I lived for the expression that music and performing offered me. I didn’t have much of a personal  life. My wife and I hadn’t lived together for two years. Although the marriage was in its last throes, I still clung desperately to the idea of being married. It seemed to stabilize me as I negotiated my way through an environment that was fluid and even chaotic at times. Oh, I’d tried playing the field, but a string of one-nighters with women I had little in common with had left me feeling hollow. Only music could fill the void.

” Cause I’ve got the strangest feeling , girl, I don’t believe you’d ever hurt me. . . ”

Up north I’d gotten into a disciplined regimen of stretching ,exercising, and eating healthy food. I was limber and fit – in the best shape of my life. I’d found myself experimenting with moving and dancing on stage, each night trying out something new and daring. It had gradually evolved into a routine. Lately, though, I feared I might be losing my mojo, that my performance was in danger of turning into shtick.

“Well I’ve been in love before but this love just ain’t like the last one.” Jimmy sang with conviction.


Hear No Evil

I checked out the tables directly in front of me. One face stood out. The man’s pale white skin was almost washed out by a shocking flash of bleach blond hair. His eyes were hidden behind sunglasses, but those dark lenses were focused on me like a laser beam.
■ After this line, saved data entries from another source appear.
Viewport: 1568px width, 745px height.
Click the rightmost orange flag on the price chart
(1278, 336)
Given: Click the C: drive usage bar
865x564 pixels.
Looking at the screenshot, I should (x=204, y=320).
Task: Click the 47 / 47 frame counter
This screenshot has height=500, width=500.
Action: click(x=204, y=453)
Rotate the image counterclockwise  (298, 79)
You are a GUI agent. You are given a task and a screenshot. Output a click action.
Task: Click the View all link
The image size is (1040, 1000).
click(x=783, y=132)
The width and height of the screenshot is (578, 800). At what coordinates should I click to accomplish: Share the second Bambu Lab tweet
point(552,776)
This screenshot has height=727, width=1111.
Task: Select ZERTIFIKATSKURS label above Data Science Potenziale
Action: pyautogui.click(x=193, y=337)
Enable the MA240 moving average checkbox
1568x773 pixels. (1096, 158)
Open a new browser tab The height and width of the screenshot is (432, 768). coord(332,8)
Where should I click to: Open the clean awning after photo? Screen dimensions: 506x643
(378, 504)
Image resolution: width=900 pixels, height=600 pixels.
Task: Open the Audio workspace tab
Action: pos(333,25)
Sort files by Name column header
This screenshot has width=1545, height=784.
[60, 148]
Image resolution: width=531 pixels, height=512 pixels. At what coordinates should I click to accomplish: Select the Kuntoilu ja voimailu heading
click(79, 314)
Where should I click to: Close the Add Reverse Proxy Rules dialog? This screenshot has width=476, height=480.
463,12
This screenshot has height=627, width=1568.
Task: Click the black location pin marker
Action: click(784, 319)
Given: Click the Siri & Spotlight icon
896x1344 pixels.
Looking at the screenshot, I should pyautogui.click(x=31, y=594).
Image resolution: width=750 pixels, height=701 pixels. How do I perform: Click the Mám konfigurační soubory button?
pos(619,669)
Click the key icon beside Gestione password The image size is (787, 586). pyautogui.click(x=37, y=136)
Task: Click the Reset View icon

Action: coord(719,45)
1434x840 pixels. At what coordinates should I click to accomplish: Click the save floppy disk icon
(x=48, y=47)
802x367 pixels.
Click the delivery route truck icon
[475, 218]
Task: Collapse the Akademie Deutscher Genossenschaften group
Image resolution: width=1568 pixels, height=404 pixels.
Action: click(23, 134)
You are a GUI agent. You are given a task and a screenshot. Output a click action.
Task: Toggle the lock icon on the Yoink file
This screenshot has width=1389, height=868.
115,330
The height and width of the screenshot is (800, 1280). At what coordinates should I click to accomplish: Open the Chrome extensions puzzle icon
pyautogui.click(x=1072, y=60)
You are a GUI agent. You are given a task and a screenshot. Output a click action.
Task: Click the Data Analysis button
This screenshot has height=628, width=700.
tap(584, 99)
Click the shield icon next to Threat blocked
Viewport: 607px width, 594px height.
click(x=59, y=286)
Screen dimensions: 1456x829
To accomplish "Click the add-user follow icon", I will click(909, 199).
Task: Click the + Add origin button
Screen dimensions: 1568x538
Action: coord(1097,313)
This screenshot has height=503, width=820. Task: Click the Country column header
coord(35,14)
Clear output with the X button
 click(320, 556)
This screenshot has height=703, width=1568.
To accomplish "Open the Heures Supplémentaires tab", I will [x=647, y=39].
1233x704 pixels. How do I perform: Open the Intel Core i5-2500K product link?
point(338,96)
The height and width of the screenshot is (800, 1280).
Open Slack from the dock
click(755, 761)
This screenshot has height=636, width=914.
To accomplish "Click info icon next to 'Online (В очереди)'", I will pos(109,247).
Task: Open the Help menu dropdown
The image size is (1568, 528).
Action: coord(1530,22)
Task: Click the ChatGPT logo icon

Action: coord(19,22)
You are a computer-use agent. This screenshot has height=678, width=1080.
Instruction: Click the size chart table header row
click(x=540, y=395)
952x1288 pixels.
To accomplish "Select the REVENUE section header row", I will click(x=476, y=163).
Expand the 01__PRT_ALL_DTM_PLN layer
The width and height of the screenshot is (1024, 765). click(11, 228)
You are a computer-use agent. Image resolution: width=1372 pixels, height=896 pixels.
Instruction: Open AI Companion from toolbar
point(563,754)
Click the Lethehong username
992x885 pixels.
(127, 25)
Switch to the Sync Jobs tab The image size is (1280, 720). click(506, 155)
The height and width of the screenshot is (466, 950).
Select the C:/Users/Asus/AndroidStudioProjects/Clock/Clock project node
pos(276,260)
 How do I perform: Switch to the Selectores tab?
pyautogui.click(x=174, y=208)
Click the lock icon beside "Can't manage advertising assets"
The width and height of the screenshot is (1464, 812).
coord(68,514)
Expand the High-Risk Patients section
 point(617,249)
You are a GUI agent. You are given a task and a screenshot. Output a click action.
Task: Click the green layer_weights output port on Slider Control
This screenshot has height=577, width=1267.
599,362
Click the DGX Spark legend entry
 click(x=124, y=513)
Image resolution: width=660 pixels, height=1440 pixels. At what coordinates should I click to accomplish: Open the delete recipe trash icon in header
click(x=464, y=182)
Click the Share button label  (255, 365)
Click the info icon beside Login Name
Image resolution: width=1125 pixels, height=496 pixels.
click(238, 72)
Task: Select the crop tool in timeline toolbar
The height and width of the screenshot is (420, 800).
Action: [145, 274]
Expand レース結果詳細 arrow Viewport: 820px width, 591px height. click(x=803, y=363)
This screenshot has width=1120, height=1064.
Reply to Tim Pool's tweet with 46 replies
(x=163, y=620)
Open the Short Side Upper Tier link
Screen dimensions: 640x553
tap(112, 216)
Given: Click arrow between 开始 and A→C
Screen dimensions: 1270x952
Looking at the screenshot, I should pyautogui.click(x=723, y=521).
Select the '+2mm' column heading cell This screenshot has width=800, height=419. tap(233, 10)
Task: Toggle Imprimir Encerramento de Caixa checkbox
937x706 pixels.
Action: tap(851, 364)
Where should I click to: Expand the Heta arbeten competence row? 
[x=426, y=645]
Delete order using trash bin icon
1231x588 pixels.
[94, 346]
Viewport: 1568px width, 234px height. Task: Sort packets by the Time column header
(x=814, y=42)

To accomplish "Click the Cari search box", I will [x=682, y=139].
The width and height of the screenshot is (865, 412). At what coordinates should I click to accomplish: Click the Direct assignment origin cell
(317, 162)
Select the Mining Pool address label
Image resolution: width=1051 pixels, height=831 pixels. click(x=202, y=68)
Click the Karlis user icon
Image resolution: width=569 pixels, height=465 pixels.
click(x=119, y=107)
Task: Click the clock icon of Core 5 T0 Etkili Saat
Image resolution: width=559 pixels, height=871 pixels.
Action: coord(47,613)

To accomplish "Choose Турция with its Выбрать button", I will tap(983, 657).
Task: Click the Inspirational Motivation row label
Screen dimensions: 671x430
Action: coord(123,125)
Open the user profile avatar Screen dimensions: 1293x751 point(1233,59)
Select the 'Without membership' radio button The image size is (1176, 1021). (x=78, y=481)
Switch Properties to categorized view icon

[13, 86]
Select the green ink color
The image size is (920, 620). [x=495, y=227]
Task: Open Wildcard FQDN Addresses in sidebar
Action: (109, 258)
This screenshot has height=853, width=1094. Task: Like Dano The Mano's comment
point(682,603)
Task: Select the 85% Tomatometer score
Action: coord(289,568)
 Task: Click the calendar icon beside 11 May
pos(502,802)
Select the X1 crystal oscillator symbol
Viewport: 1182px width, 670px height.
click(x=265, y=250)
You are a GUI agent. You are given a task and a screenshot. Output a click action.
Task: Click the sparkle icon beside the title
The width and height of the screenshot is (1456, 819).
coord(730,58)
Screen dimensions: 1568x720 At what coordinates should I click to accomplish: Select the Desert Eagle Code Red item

He began shaking his head with obvious disapproval. Unmistakably, it was Andy Warhol, the artist. No…no…no.” his body language said,  “This does not please me.”… “This cannot be allowed.” 

Needless to say, it was a bit disconcerting. I felt like a fly in the ointment , a pimple on the Mona Lisa.  

I didn’t know that much about Warhol. I remembered seeing him interviewed on television by Louis Lomax, the late pioneering African American journalist. He was frustratingly uncomfortable and reticent, allowing  the women in his entourage to do most of the talking. When I was still in school my roommate had a copy of the Velvet Underground LP, which featured  a Warhol rendering of a banana on the front cover and a photo of the artist’s face framed by a tambourine on the back. We’d listened to the record quite a bit, and  I did dig the song – Heroine, which featured Lou Reed ‘s hypnotic, and intense monotone.

“Honey Baby!. . . ” We were in the last chorus heading toward the finish.

My eyes fell on Andy once again. In addition to shaking his head, he was now sticking his fingers in his ears to telegraph his displeasure, as if to tell  all the world – “I refuse to listen to this”.

“Yea, it’s all about you, Andy!” I thought to myself.Andy_Warhol

The ridiculous image of this guy plugging his ears with his fingers  reminded me of the  ‘Hear-no-evil monkey’. In my mind I could see a picture of his face in a Warhol style repeating panel. The idea made me chuckle. On an impish impulse, feeling I had nothing to lose, I smiled and gave him a wink.

Jimmy and I turned to look at each other and started laughing. We played another couple of tunes before Skip told us to wind it up. All the while Warhol stared at me, shaking his head and plugging his ears.

Backstage, we gathered around Skip. “You know,” he said with amusement. ” Warhol  was threatening to leave the dinner if Danny didn’t get off the stage.”

“You’re kidding!” I said.

“No, honest to God.”

“We’ll never work in this town again.” Casey said in mock admonishment.  “And It’s all your fault.”

” Yea, Danny! Why did you have to go and piss Andy off? Jimmy joined in.

“What’d I do?” I pleaded with palms up, suddenly  feeling in the hot seat.

“Our career …” Casey piled on – “up in smoke.”  He snapped his fingers.”Just like that!”

“You know what you should do?” Greg said.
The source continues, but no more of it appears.